The principal defense to this action is that by its terms the policy could not be assigned. Article 3 of “provisions” is in part as follows:
“Policy, When Void.—This policy shall be void * * * if the policy bo assigned or otherwise parted with/’
“facility of Payment.—The company may make any payment provided for in this policy to any relative by blood or connection by marriage of the insured, or to any other person appearing to said company to be equitably entitled to the same by reason of having incurred expense on behalf of the insured, for ills or her burial, or if the insured be more than fifteen years of age at the date of this policy, for any other purpose, and the production by the company of a receipt signed by any or either of said persons or of other sufficient proof of such payment to any or either of them, shall be conclusive evidence that such benefits have been paid to the person or persons entitled thereto, and that all claims under this policy have been fully satisfied.”

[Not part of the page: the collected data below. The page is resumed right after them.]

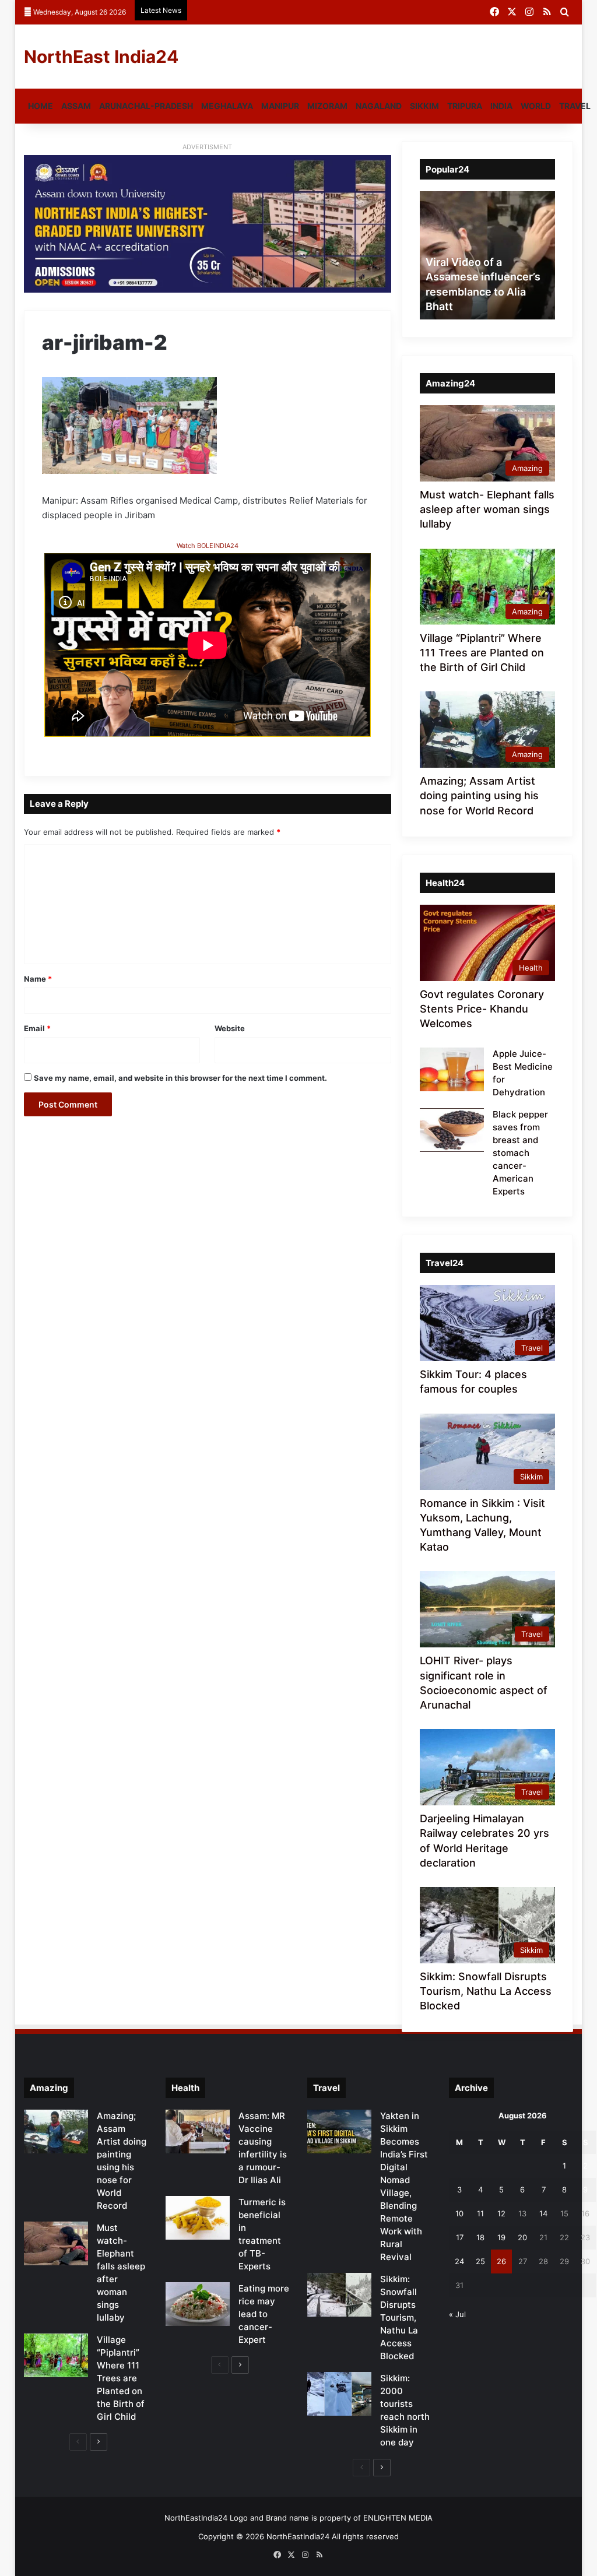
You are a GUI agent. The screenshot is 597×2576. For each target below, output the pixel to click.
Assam (76, 106)
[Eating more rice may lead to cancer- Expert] (198, 2304)
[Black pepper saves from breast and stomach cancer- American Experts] (452, 1130)
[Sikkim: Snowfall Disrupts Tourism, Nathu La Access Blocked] (339, 2295)
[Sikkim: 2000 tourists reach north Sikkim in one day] (339, 2394)
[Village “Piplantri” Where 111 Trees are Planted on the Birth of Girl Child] (56, 2355)
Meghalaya (227, 106)
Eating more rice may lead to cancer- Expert (263, 2314)
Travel (575, 106)
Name (38, 978)
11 (480, 2213)
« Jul (457, 2314)
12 (501, 2213)
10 (459, 2213)
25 (480, 2261)
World (536, 106)
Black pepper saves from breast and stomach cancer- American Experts (520, 1153)
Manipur (280, 106)
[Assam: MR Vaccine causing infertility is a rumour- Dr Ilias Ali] (198, 2131)
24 (459, 2261)
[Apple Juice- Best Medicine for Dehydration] (452, 1069)
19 (501, 2237)
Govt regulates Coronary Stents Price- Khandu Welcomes (482, 1008)
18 (480, 2237)
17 (459, 2237)
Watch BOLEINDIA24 (207, 546)
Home (40, 106)
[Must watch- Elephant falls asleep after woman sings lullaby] (56, 2243)
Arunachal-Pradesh (146, 106)
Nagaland (379, 106)
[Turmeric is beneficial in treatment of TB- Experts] (198, 2218)
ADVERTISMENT (207, 147)
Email (37, 1028)
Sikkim (424, 106)
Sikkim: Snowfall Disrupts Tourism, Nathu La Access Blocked (486, 1991)
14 (543, 2213)
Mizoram (327, 106)
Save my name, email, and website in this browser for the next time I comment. (180, 1078)
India (501, 106)
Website (230, 1028)
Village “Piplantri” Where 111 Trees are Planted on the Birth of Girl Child (482, 652)
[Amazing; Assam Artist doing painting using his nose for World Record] (56, 2131)
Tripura (464, 106)
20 (522, 2237)
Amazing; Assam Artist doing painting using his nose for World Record (479, 795)
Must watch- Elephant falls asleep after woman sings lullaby (487, 509)
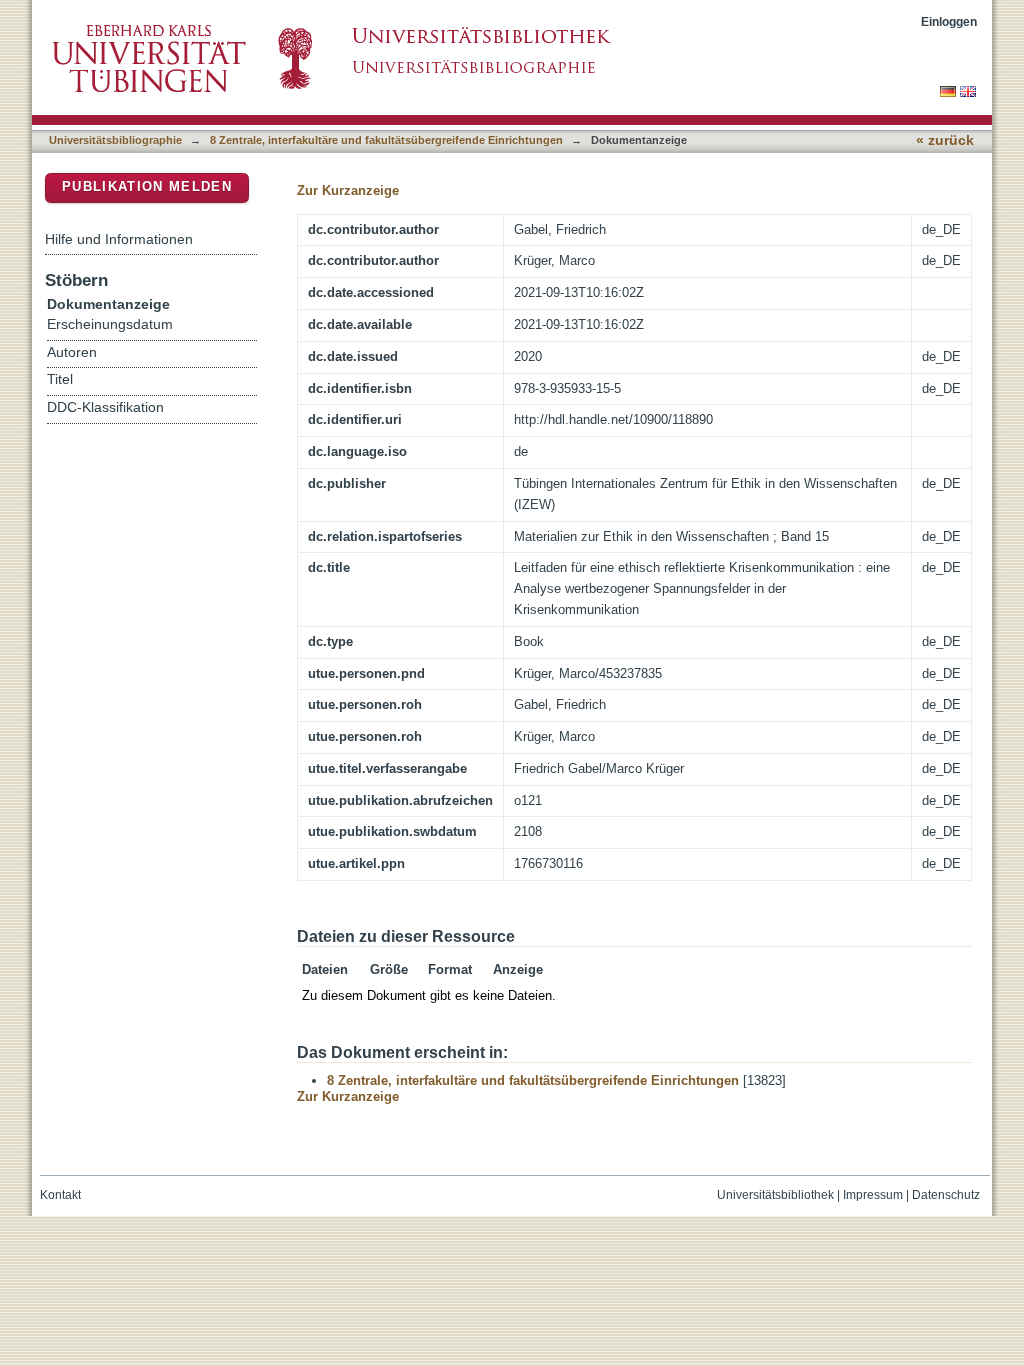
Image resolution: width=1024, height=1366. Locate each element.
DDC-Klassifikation (105, 407)
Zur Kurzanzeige (348, 190)
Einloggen (949, 21)
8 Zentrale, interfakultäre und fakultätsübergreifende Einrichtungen (386, 140)
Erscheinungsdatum (110, 324)
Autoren (72, 352)
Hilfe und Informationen (119, 239)
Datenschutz (946, 1195)
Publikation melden (147, 186)
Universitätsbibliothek (775, 1195)
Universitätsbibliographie (115, 140)
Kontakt (60, 1195)
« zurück (945, 140)
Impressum (873, 1195)
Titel (60, 379)
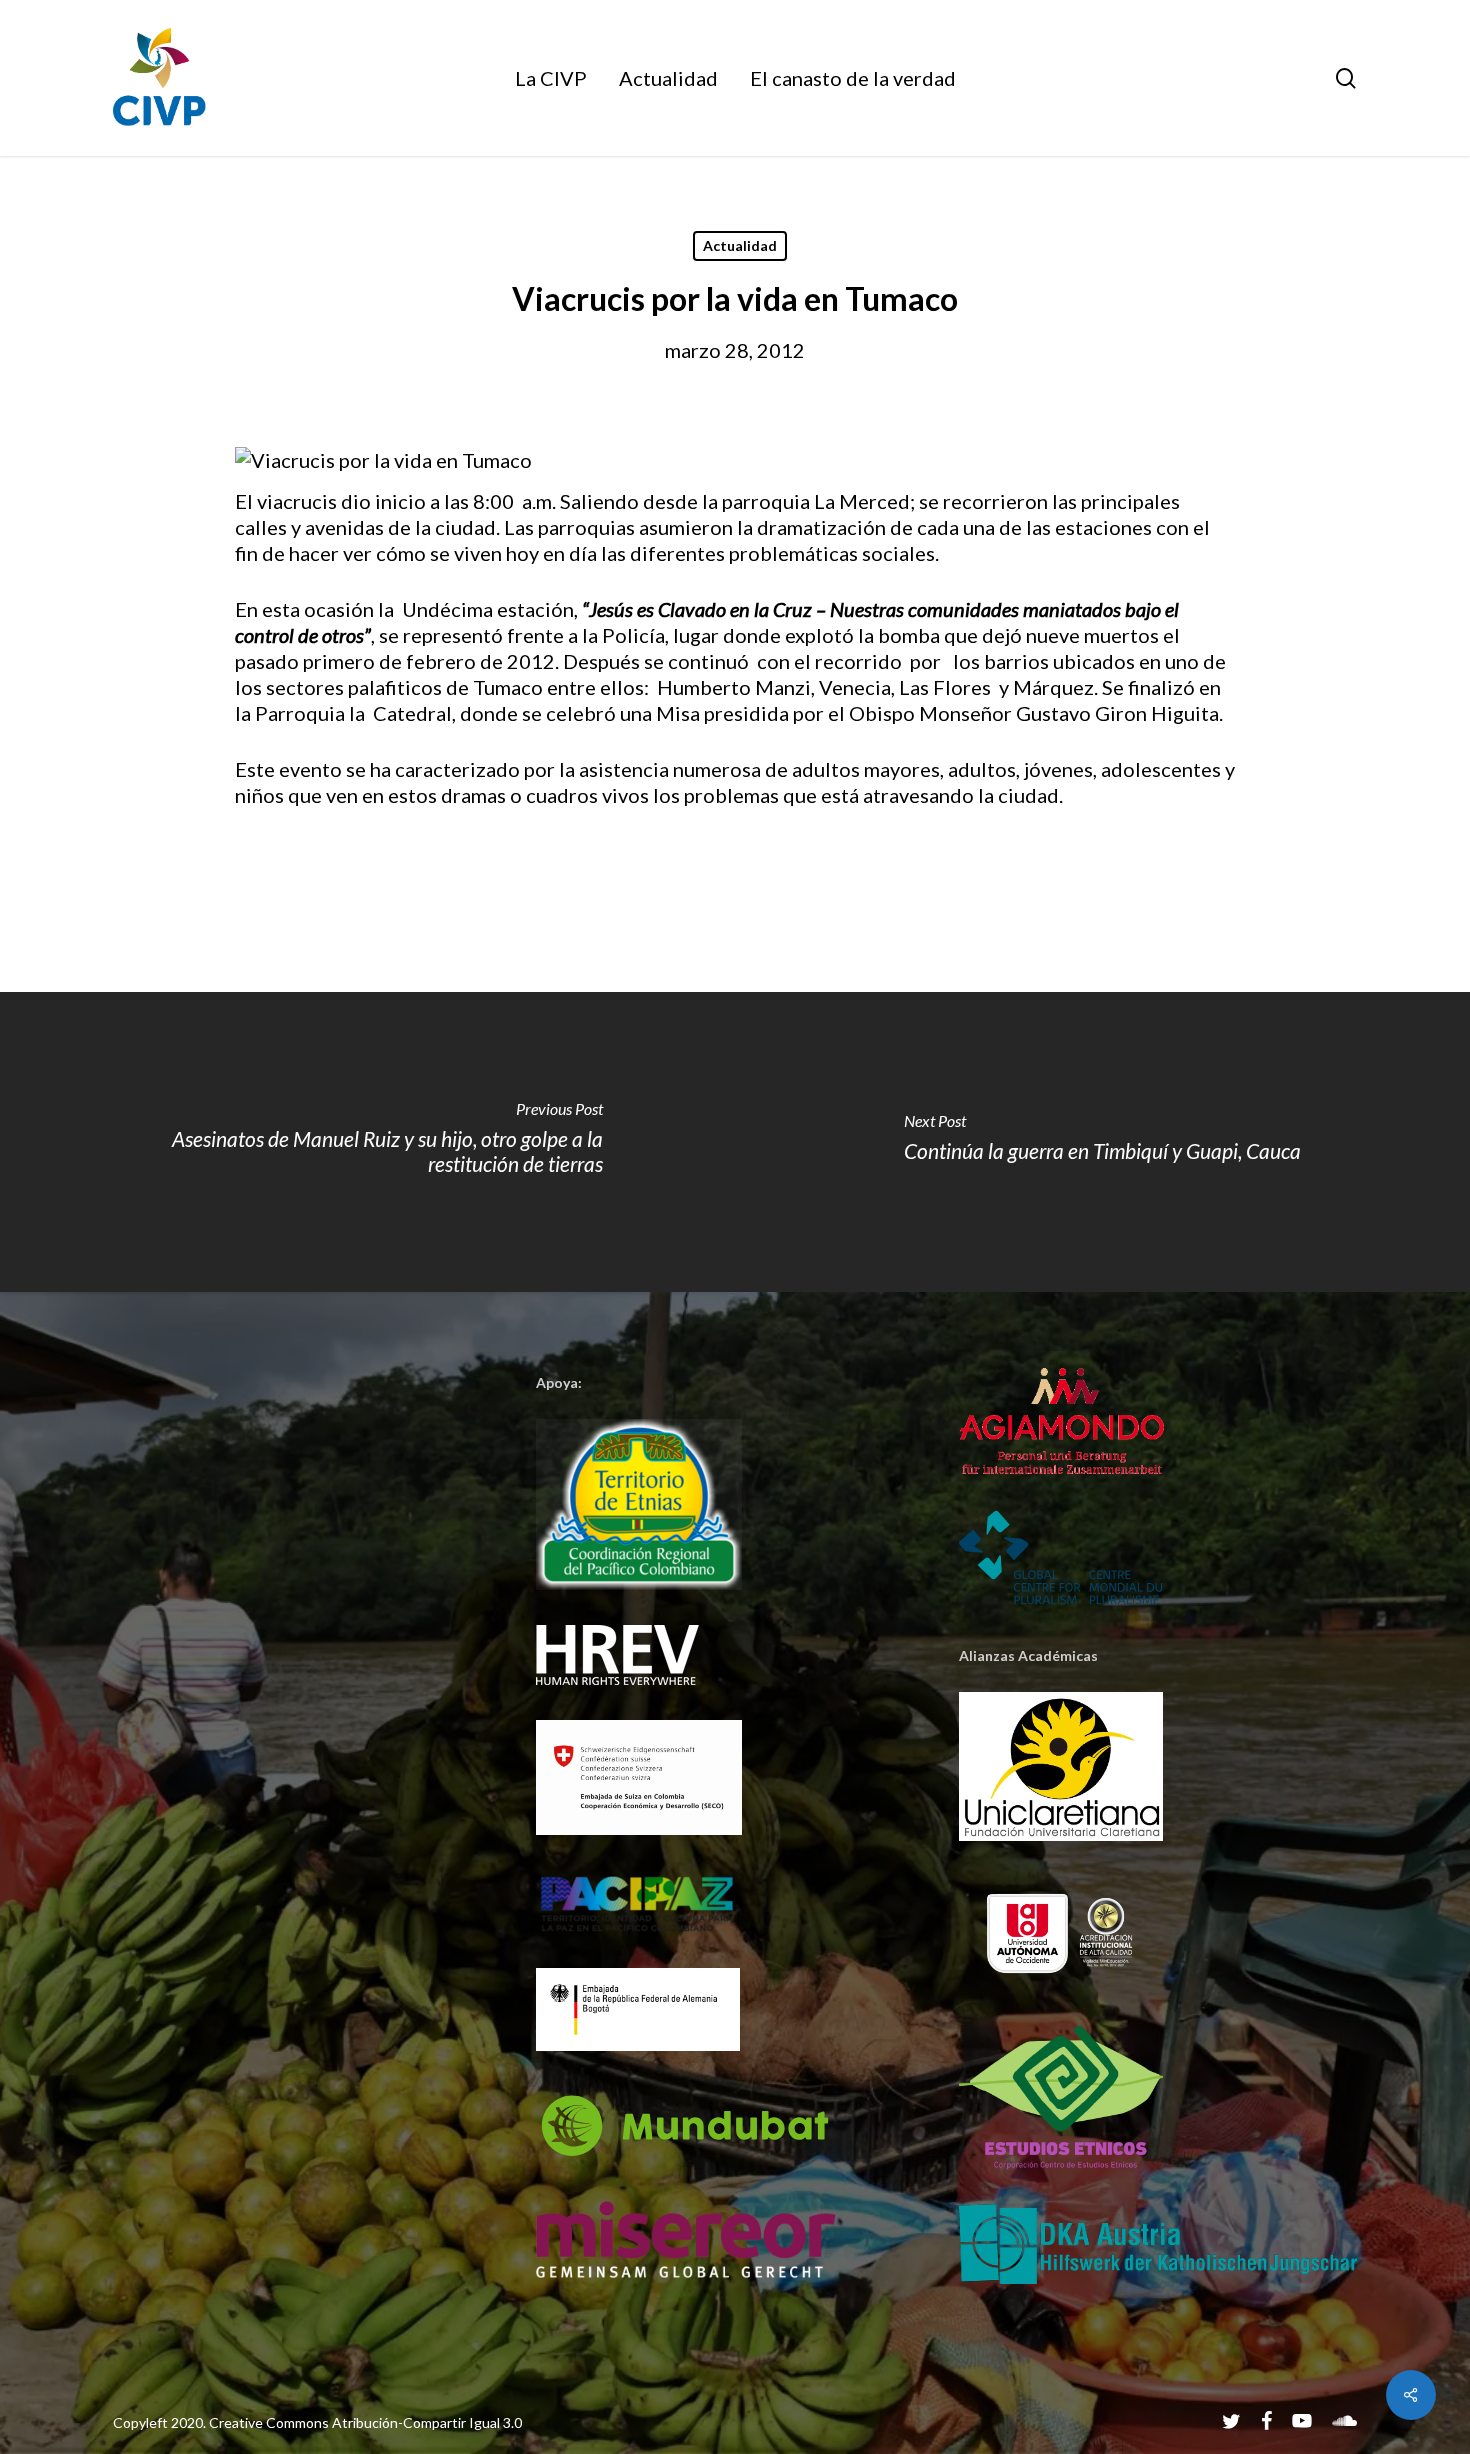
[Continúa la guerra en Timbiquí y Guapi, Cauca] (1102, 1142)
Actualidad (740, 245)
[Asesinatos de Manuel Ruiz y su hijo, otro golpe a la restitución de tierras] (367, 1142)
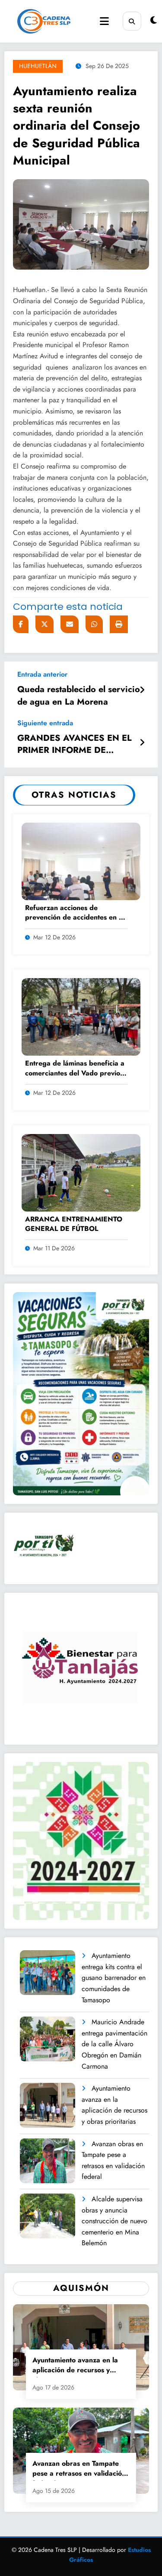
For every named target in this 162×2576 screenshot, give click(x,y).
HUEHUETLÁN (38, 66)
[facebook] (21, 624)
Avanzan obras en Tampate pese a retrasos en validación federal (113, 2160)
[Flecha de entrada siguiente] (142, 743)
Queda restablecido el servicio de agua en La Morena (78, 696)
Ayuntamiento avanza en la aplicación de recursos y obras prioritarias (114, 2104)
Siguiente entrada (45, 723)
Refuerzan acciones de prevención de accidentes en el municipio (74, 913)
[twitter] (44, 624)
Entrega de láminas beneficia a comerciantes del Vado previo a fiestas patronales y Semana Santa (75, 1069)
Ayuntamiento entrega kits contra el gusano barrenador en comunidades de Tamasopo (114, 1977)
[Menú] (104, 21)
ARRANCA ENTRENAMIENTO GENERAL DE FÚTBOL (73, 1224)
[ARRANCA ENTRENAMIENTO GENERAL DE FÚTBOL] (81, 1172)
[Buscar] (132, 21)
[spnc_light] (153, 20)
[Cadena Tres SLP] (44, 21)
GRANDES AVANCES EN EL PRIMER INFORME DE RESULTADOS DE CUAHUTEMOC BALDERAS (74, 745)
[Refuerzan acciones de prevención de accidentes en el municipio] (81, 860)
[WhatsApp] (94, 624)
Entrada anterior (42, 674)
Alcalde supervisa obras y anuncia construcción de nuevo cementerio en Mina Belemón (114, 2221)
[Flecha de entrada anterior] (142, 690)
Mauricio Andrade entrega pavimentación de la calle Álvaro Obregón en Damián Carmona (114, 2044)
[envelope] (69, 624)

These industrial policies are for small amounts and have small weekly premiums. They are sold usually to laboring people of small means. One great purpose of the “facility of payment” provision" must be to afford a ready method of raising money for the benefit of the insured, to pay funeral expenses at the time of death, or to furnish medical assistance or some other relief in the last illness, or to have the policy an asset in the hands of the insured in any emergency
Under the terms of the policy there are several possible payees: First, the executor or administrator; second, any relative by blood or connection by marriage; third, any other person equitably entitled to the same by having incurred expense for her burial, or, if the insured is more than 15 years of age, for any other purpose. Who is entitled to select the beneficiary? Always it is the insured, so long as the selection falls within any permissible class. The company should have no right to select a beneficiary, particularly if it contravenes the expressed wish of the insured. The option contained in the policy should be exercised by the company only where the insured has failed to make a choice.
“It is manifestly the duty of the insurance company to pay the amount due upon the policy to the real owner of it, or to whomsoever may have acquired a paramount lien upon it or money payable under it according to its terms.
Applying that doctrine to the facts here, we find that the plaintiff is entitled to receive payment. In Heffernan v. Prudential Insurance Co., 88 Misc. Rep. 93, 150 N. Y. Supp. 644, where in an action on a similar policy the Appellate Term held that the plaintiff’s complaint should have been dismissed, different questions were presented, and the facts were apparently entirely different from those disclosed here.
In reaching the conclusion that I have, I have not regarded it necessary to discuss one significant memorandum, made apparently in the office of the company on the face of the form of the proof of death. This comes under the head of “Synopsis of Claim Department Examination.” The memorandum is as follows:
“Draw two checks, one for $104.00, to be indorsed and returned, and one for the balance to claimant.”
A legitimate inquiry might perhaps be made as to why the larger check was to be indorsed by the claimant and returned to the company. Was the company, under its alleged option, selecting itself as the principal beneficiary ?
The motion to set aside the verdict and for a dismissal of the complaint must be denied, and the plaintiff may enter judgment.